O brasileiro também foi um dos primeiros intelectuais a oferecer uma análise crítica da globalização. Ele defendia a ideia de que a globalização estava sendo moldada a partir de uma lógica perversa, que atendia às demandas do neoliberalismo, ampliando a concentração de riquezas e poder nas mãos das classes dominantes, ao mesmo tempo em que aprofundava a exclusão e as desigualdades nos países periféricos.

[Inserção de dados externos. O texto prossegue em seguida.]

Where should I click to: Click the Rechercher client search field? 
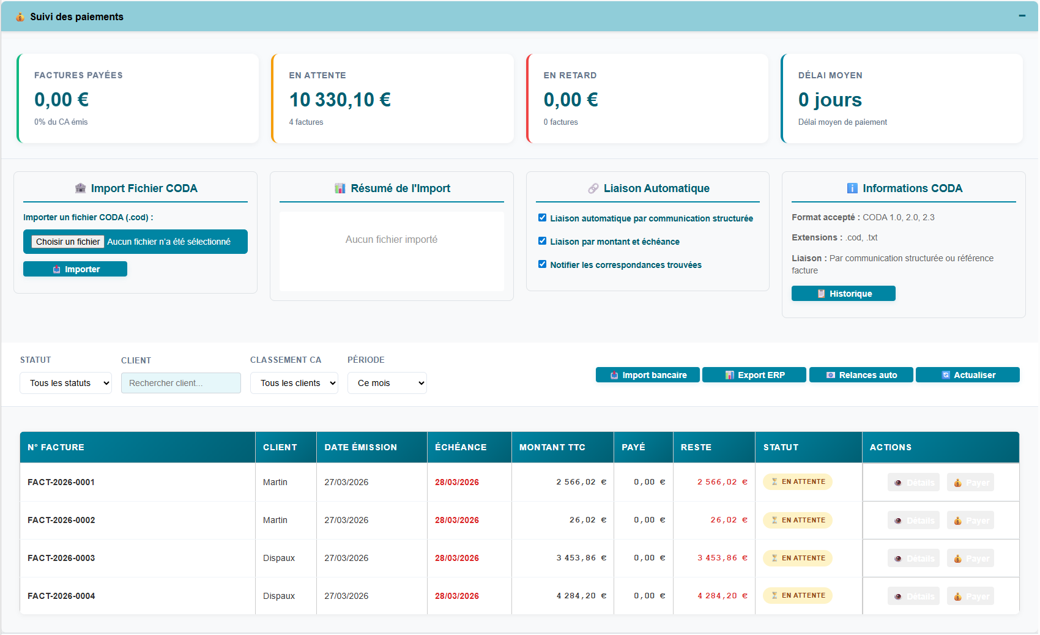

As ideias de Milton sobre a globalização são aprofundadas em duas obras publicadas nos anos 90: “A Natureza do Espaço”, onde aborda a fragmentação do espaço geográfico por imposição do capital, e “Por uma Outra Globalização”, onde sintetiza de forma didática as críticas à lógica excludente da globalização neoliberal e exorta a construção de uma “outra globalização”, centrada na construção de um mundo mais justo e igualitário e nas demandas reais da população.
Em 1994, Milton Santos foi laureado com o Prêmio Internacional de Geografia Vautrin Lud, o “Nobel de Geografia”, permanecendo até hoje como único latino-americano a obter tal distinção. Ele é um dos brasileiros mais agraciados com títulos de doutor “Honoris Causa”, com doze títulos conferidos por universidades brasileiras e outros oito provenientes de instituições estrangeiras.
Milton Santos faleceu em São Paulo, em 24 de junho de 2001, aos 75 anos. Foi postumamente homenageado com o lançamento do documentário “Encontro com Milton Santos ou O Mundo Global Visto do Lado de Cá”, do cineasta Sílvio Tendler, que discute os problemas da globalização sob a perspectiva dos países periféricos.